→ Short problem
Can you quote every one of the lines below verbatim, leaving the pictures out?

Entries for finding words and elements:
***

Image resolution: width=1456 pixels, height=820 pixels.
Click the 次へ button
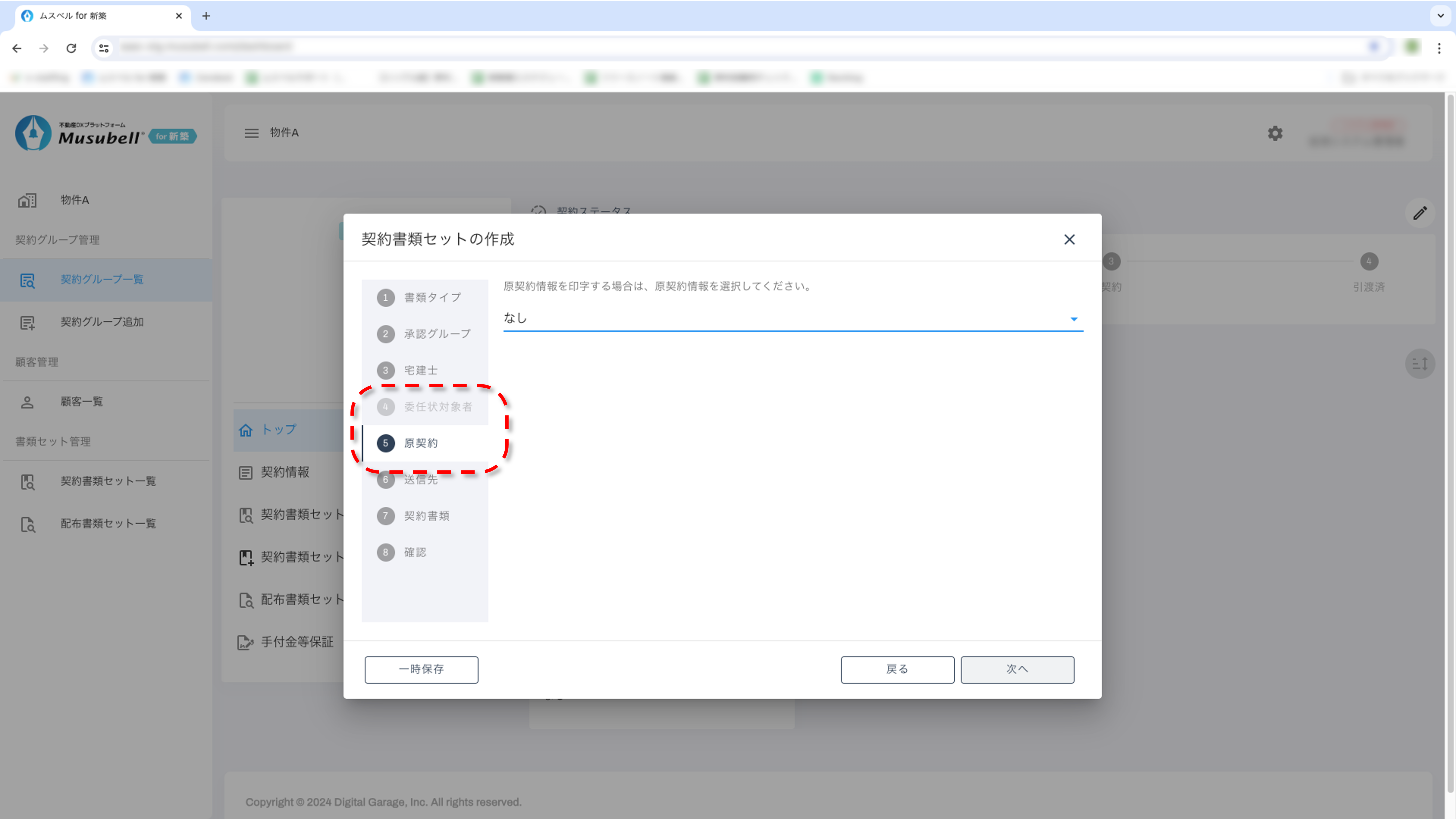click(1017, 669)
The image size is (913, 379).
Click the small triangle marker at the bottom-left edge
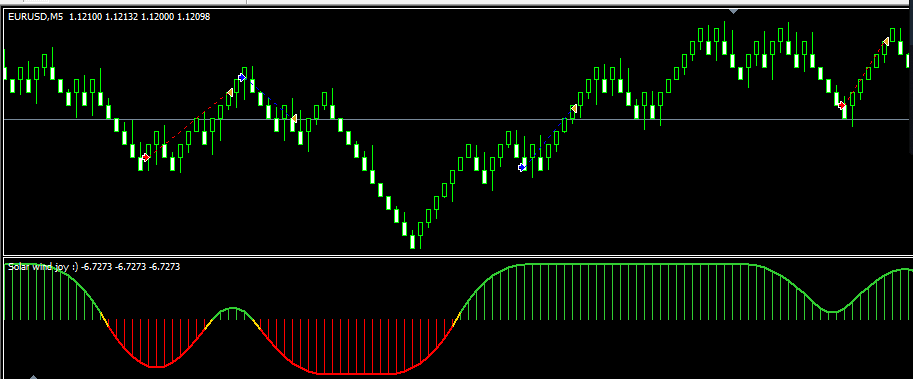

***

→ Exercise response
Image resolution: width=1456 pixels, height=820 pixels.
Click the 次へ button
click(1017, 669)
The image size is (913, 379).
Click the small triangle marker at the bottom-left edge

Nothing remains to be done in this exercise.